Fernando Ángel Fernández-Álvarez, spécialiste des céphalopodes et chercheur postdoctoral au Comité de recherche irlandais et à l’Université nationale d’Irlande à Galway, affirme être tout aussi étonné par cette découverte.
« Je n’ai jamais rien observé de tel chez les céphalopodes, affirme-t-il. Ces mâles dominants ne s’éloignent en général pas trop des femelles, car un autre mâle pourrait venir s’accoupler avec elles. » S’il n’a pas pris part aux recherches, Fernando Ángel Fernández-Álvarez croit à la solidité de ces recherches.
L’AVENIR DES RECHERCHES SUR LE CALMAR
D’après lui, cette étude récente souligne l’importance qu’il y a étudier davantage la reproduction des céphalopodes dans la nature.
« Ce que nous savons sur le comportement de cette espèce nous vient en majorité d’études réalisées en aquarium », explique Fernando Ángel Fernández-Álvarez. Il est possible en effet que ces environnements artificiels soient trop simplistes pour que les calmars prennent la peine d’aller inspecter des cavités.

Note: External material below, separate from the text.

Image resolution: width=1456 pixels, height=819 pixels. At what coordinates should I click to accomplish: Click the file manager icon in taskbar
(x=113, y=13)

Eduardo Sampaio et Samantha Cheng se tournent aujourd’hui vers d’autres chercheurs pour savoir si d’autres calmars récifaux à grandes nageoires ont le même comportement ailleurs dans le monde.
« Le plus gros défi quand on étudie des espèces qui vivent dans des zones si étendues, c’est d’obtenir un échantillon exhaustif et représentatif. En nous associant à d’autres chercheurs, nous aurions l’occasion de trouver le temps et les ressources pour collaborer ensemble sur une étude mondiale », nous informe Samantha Cheng.
Quoi qu’il en soit, il ne fait aucun doute que les calmars (et, vraisemblablement, les céphalopodes en général) ont des comportements de reproduction plus complexes que ce que nous imaginions.
« Plus nous en apprenons sur les calmars, conclut Eduardo Sampaio, plus leur complexité et leurs particularités nous étonnent. »
Cet article a initialement paru sur le site nationalgeographic.com en langue anglaise.